Items from a dataset
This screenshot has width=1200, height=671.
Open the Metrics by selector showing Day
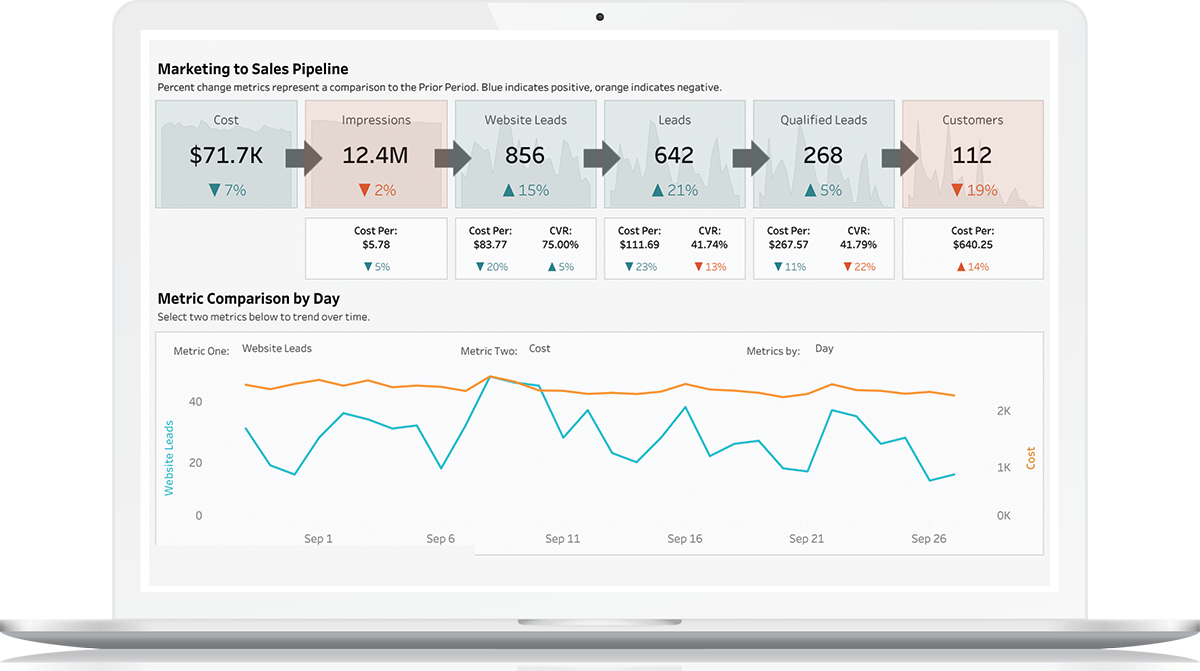pos(823,348)
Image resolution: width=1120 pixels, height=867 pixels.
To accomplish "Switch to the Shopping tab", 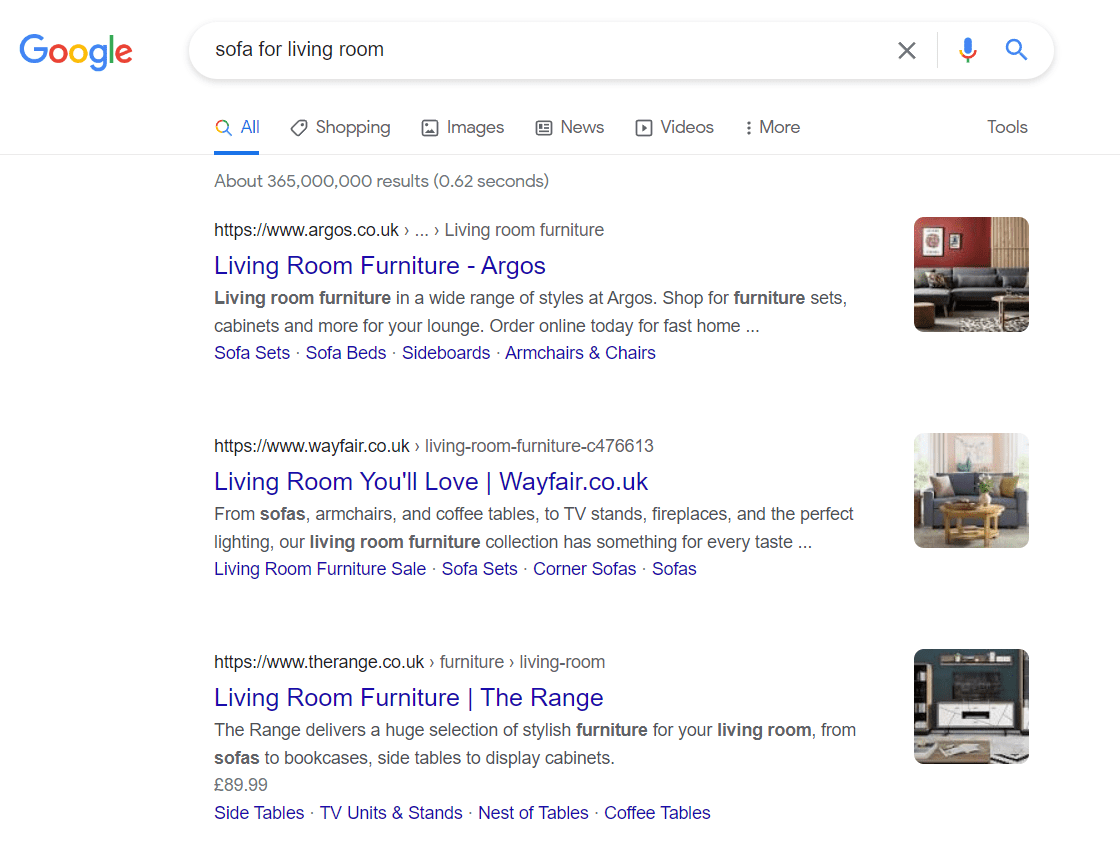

▶ **Problem to work on**: Your answer must consist solely of the lines from the one containing "Open the Metrics by selector showing Day" through the last line of the records above, copied exactly, with every picture left out.

▶ **Answer for the task**:
Open the Metrics by selector showing Day
pos(823,348)
Image resolution: width=1120 pixels, height=867 pixels.
To accomplish "Switch to the Shopping tab", 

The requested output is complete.